In this week’s EXSS Impact post we highlight the work of Meredith Mock, who is currently a graduate student in the Exercise Physiology specialization area, and Dr. Abbie Smith-Ryan. Many thanks to them both for contributing to this week’s post.
Why did you do this study?
The sports nutrition industry is forecasted to hit $37.7 billion by the year 2019, with growth mainly attributed to increasing health awareness and a broadening consumer base. As more and more people seek sound health advice, there is a growing push to tailor fitness and nutrition recommendations to the specific needs of different populations. Professional athletes and weekend warriors alike seek to optimize their diets to enhance performance. The “best” style of eating remains an ever-evolving, hotly debated topic in both popular media and scientific communities.
Many studies have sought to examine the influence of dietary habits, particularly the amounts of carbohydrates, fat, and protein one consumes, on metabolism and exercise. One way to predict how our bodies utilize these different macronutrients as fuel involves indirect calorimetry, a technique that collects and analyzes the air one breathes to estimate energy expenditure. The ratio of carbon dioxide metabolized (exhaled) to the amount of oxygen consumed (inhaled) is called the Respiratory Exchange Ratio (RER), and ranges from 0.7 to 1.0. An RER of 0.7 represents only fat being burned for energy, while an RER of 1.0 represents only carbohydrate usage. At rest, we maintain an RER of ~0.8, primarily using free fatty acids as fuel. During exercise, RER rises as our bodies switch to carbohydrate for quick fuel to meet increasing energy demands. The longer we can keep our RER low using fat as fuel, the more we preserve our muscle’s glycogen stores for increased strength and stamina during an exercise event.
It is well understood that fitness status contributes to one’s typical fuel utilization, with trained individuals maintaining a lower RER during rest and steady-state activity. However, there is accumulating interest surrounding the important role that dietary intake plays in determining how the body uses energy. Research has demonstrated that habitually eating a lower-carbohydrate, higher-fat diet may result in a lower RER as your body acclimates to greater availability of circulating free fatty acids. It is also understood that women tend to have lower resting RER’s than men, likely due to hormonal differences and varying fat storage patterns. Sex differences in fuel use suggest the need for nutritional strategies specific to males and females, however further study is merited before broad recommendations can be made.
Previous research from our team in the Applied Physiology Laboratory of the Department of Exercise and Sport Science demonstrated that baseline macronutrient distribution impacts post-exercise energy metabolism in women.
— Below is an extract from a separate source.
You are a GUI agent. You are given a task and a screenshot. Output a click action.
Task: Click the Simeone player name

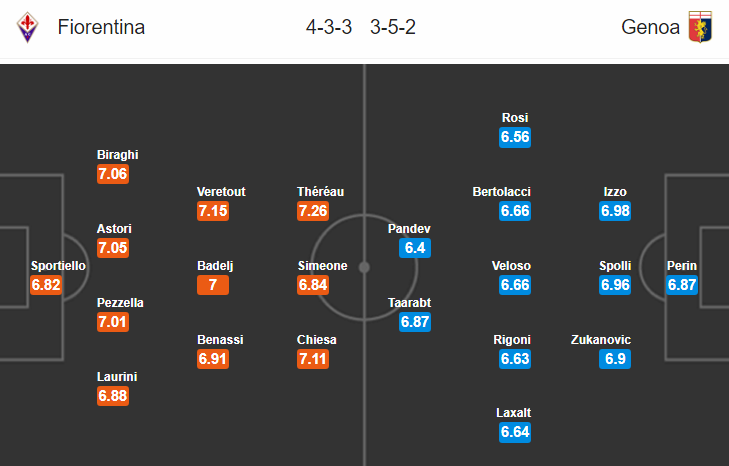coord(323,266)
Furthermore, relative contributions of carbohydrate and fat to total caloric intake were related to strength performance and body composition. However, more exploration into the influence of diet on fuel selection in varying populations is needed. Therefore, the purpose of my study was to explore potential sex differences in the relationship between habitual macronutrient distribution and fuel utilization during exercise.
What did you do and what did you find in this study?
All subjects completed six minutes of steady-state cycling at a resistance based on their maximal aerobic capacity that was determined in prior testing. While riding, subjects’ breathed through a mouthpiece and tube connected to a metabolic cart collecting and analyzing all respiratory gases to estimate respiratory exchange ratio. We also collected 3-day food logs from each subject and analyzed their macronutrient intake using dietary analysis software. Groups were stratified by sex and correlations were performed to evaluate the relationship between macronutrient distribution and RER. Higher carbohydrate intake exhibited a significant, positive correlation with RER in males, while associations between carbohydrate consumption and RER were equivocal in females. Contrary to previous results, a positive correlation between protein consumption and RER was shown in females, however may have been confounded by differences in overall caloric intake.
How do these findings impact the public?
It is well known that the food we eat influences how we look, feel, and perform. Instead of a “one size fits all” approach to nutrition, more scientific evidence is needed to validate nutritional practices that best fit the training goals of all segments of the population. Future studies should evaluate fuel utilization in longer, more moderate exercise bouts to ensure subjects remain in steady-state throughout the test for the most accurate RER measure. Additionally, more research involving nutritional intervention strategies in males and females is needed to explore the influence of diets with varying macronutrient compositions on exercise metabolism and performance.